Reputation: 15769
When trying to load a current Wikidata dump as documented in Get Your Own Copy of WikiData by following the procedure describe in https://muncca.com/2019/02/14/wikidata-import-in-apache-jena/ i am running into some performance problems and limits of Apache Jenas tdbloader commands.
There seem to be two versions of it:
The name tdbloader2 for the TDB1 tdbloader is confusing and led to its usage as a first attempt.
The experience with TDB1/tdbloader2 was that the loading went quite well for the first few billion triples.
The speed was 150 k triples/second initially. It then fell to some 100k triples/second at around 9 billion triples. At 10 billion triples the speed dropped to 15000 triples/second at around 10 billion triples and stayed around 5000 triples/second when moving towards 11 billion triples.
I had expected the import to have finished by then so currently i am even doubting that the progress is counting triples but instead lines of turtle input which might not be the same since the input has some 15 billion lines but only some 11 billion triples are expected.
Since the import already ran for 3.5 days at this point i had to make a decision whether to abort it and look for better import options or simply wait for a while.
So i placed this question on stackoverflow.
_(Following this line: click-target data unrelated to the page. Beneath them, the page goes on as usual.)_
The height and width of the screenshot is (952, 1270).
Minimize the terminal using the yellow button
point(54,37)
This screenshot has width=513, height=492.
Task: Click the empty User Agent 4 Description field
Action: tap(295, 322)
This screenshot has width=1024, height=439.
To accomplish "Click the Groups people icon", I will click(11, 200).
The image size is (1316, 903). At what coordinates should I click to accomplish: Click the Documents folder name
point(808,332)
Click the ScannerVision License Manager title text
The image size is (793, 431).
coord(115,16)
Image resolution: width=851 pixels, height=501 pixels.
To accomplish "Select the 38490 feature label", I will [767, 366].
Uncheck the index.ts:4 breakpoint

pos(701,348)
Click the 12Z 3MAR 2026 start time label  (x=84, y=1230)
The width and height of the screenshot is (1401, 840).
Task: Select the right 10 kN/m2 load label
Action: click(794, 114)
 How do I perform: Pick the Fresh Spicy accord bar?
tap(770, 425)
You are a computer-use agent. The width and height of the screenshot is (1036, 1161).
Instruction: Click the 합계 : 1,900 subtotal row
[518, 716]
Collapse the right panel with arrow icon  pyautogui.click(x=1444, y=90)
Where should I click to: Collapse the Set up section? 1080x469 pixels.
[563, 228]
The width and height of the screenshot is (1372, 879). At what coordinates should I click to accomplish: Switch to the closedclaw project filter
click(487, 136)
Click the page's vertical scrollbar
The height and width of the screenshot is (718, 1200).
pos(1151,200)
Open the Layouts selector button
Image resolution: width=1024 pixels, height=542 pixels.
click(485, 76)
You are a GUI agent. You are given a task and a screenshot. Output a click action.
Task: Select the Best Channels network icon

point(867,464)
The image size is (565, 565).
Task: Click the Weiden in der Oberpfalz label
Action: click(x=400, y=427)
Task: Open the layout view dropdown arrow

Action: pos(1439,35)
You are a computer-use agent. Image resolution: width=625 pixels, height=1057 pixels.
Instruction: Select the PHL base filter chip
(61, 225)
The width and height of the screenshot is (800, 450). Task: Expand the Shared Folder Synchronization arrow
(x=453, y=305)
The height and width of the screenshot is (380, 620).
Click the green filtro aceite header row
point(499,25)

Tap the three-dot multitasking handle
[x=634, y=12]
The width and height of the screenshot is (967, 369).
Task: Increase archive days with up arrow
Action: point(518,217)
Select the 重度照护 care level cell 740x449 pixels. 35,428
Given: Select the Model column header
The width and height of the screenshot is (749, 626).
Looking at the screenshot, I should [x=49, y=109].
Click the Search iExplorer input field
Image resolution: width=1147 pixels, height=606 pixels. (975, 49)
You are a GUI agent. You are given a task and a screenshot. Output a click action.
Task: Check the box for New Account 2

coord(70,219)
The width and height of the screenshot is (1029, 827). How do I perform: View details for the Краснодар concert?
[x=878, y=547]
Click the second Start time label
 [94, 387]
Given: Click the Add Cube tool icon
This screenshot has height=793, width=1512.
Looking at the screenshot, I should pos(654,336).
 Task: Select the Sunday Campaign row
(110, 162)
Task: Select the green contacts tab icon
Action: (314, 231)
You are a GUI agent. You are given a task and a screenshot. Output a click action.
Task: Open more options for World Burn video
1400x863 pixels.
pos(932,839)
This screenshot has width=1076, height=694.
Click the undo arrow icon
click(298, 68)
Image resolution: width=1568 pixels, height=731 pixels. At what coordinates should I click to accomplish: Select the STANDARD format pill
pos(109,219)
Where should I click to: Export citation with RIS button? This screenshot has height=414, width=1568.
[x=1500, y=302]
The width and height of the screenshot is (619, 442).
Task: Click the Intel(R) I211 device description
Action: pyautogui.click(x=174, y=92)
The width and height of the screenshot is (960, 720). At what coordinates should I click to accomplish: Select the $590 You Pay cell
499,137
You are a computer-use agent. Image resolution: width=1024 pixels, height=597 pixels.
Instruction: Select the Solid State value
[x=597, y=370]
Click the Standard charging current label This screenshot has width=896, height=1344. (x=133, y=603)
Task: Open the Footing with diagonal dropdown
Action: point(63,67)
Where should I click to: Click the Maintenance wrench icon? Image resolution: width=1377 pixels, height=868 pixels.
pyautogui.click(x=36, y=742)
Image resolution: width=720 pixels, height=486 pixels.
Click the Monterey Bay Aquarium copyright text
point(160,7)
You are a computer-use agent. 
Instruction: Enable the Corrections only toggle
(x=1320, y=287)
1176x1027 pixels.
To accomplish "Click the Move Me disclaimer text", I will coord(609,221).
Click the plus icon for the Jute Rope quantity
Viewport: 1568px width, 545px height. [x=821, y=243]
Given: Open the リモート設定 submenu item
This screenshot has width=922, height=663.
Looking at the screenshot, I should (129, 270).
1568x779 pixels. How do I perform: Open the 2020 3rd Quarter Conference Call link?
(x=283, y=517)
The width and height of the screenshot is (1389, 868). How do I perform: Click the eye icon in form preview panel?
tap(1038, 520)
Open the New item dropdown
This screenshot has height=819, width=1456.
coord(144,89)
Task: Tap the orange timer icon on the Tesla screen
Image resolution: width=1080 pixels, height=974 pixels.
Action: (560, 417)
Based on AndyS's hint that there are two versions of tdbloader i aborted the TDB1 import after some 4.5 days and over 11 billion triples having been reported to be imported in the phase "data". The performance was down to 2.3 k triples/second at that point.
With the modified script using tdb2.tdbloader the import has been running again for multiple attempts as documented in the wiki. Two import tdb2.tdbloader attempts already failed with crashing Java VMs so I changed the hardware from my MacPro to the old linux box again (which is unfortunately slower) and later back again.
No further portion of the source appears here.